* **Assignment**:
Write out exactly the lines running from the one with "The width and" to the end of the data, including both of those lines and excluding pictures.

* **Dataset entries**:
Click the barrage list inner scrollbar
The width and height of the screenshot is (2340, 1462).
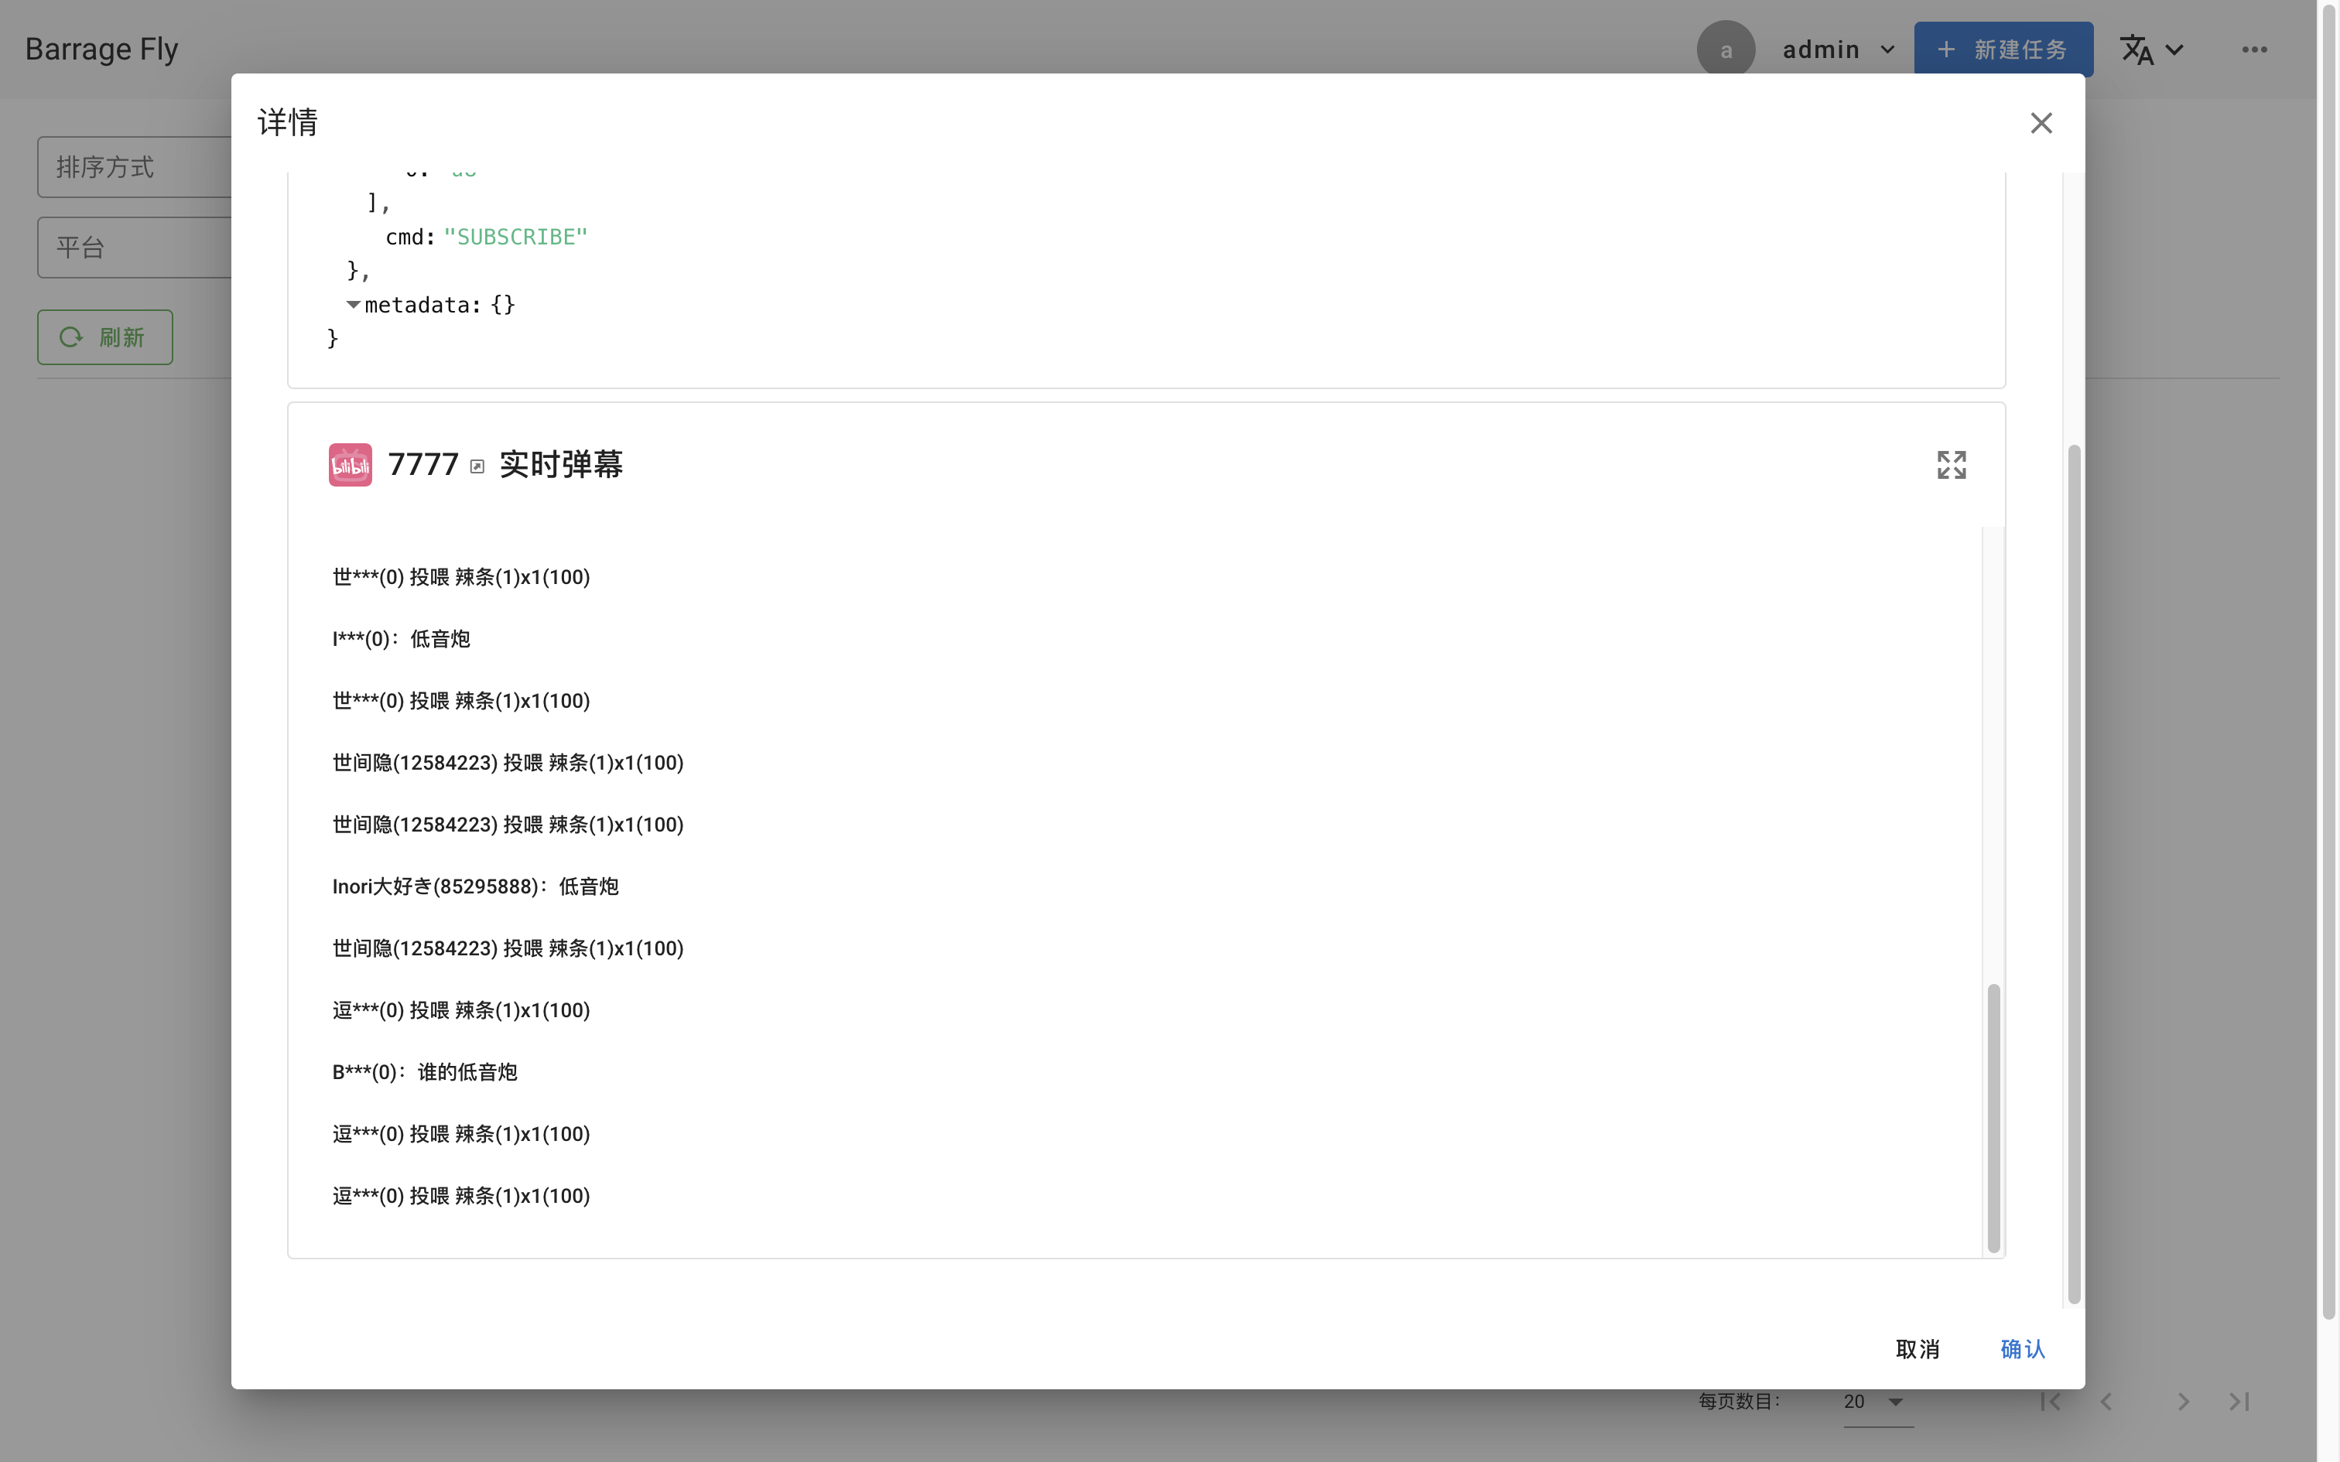1993,1117
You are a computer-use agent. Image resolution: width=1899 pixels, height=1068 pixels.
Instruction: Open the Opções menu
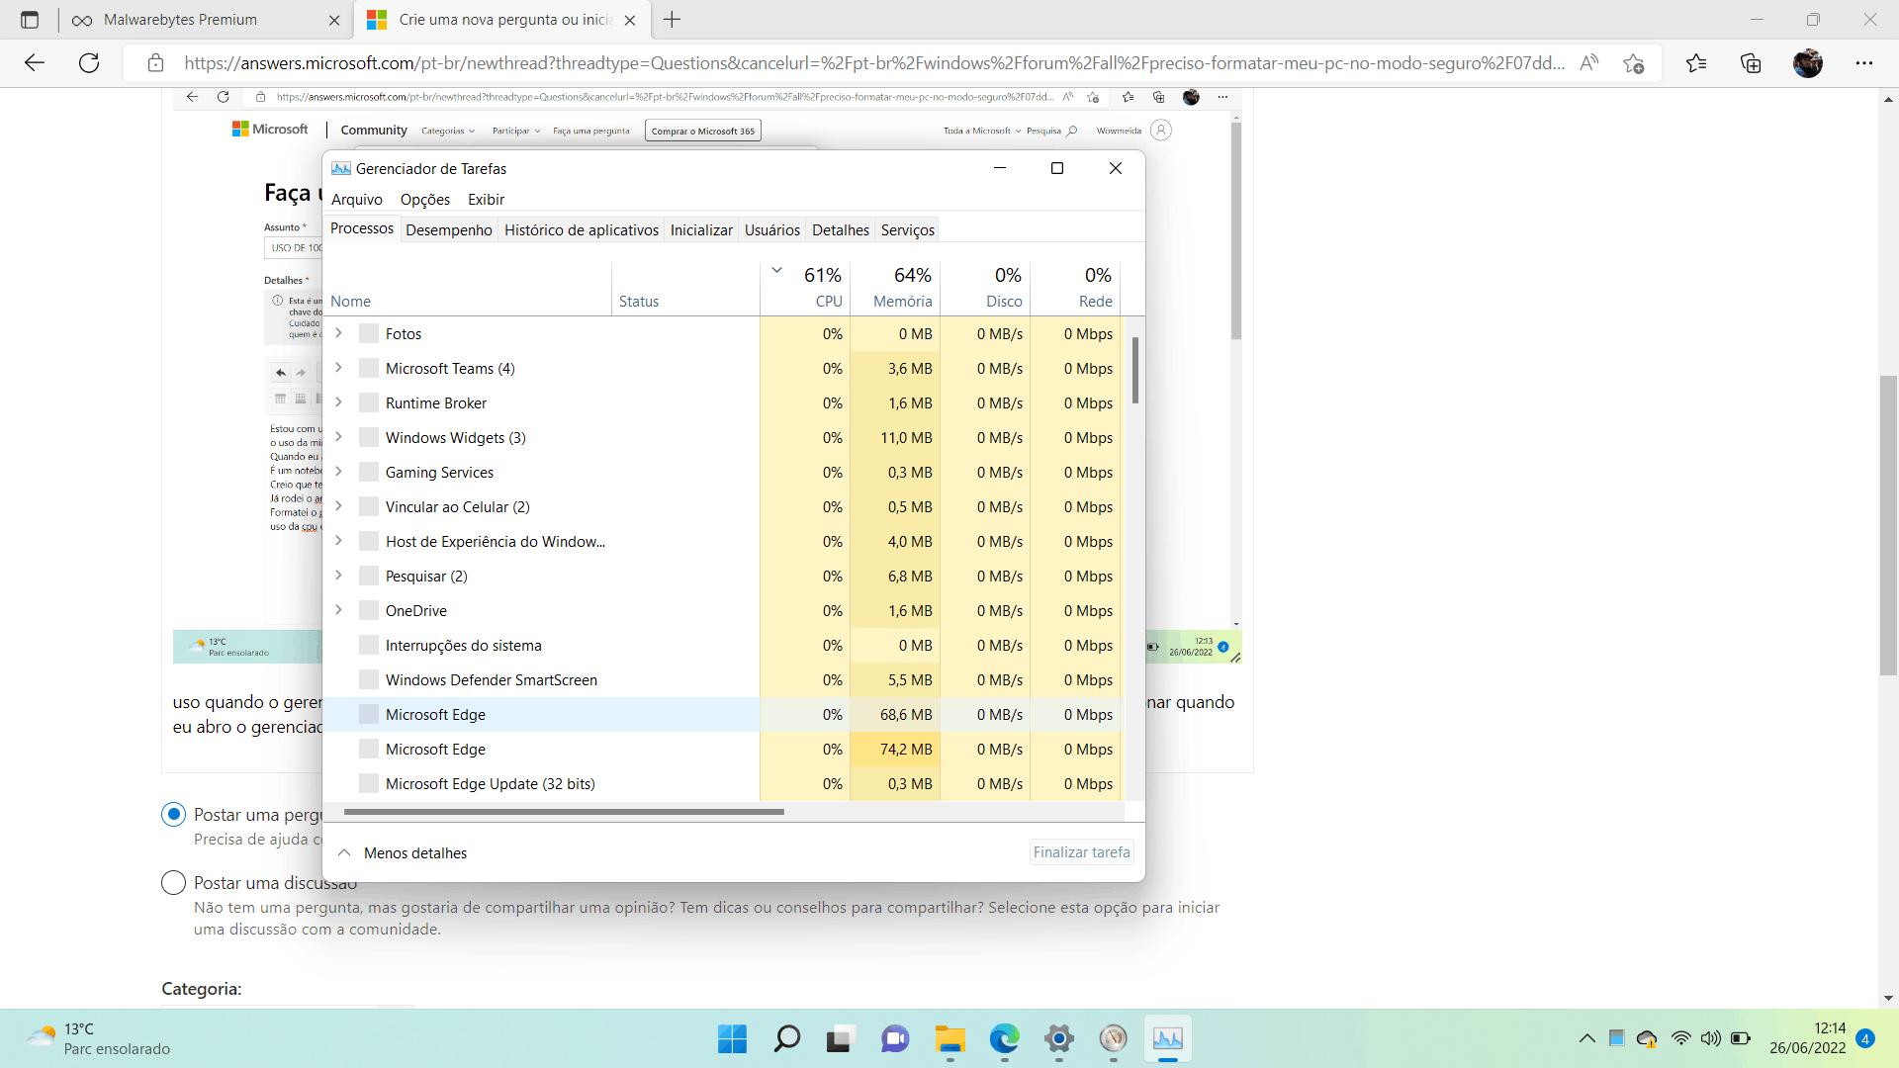424,199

* **Exercise solution**:
The width and height of the screenshot is (2340, 1462).
1993,1117
You are a computer-use agent. Image resolution: width=1899 pixels, height=1068 pixels.
Instruction: Open the Opções menu
424,199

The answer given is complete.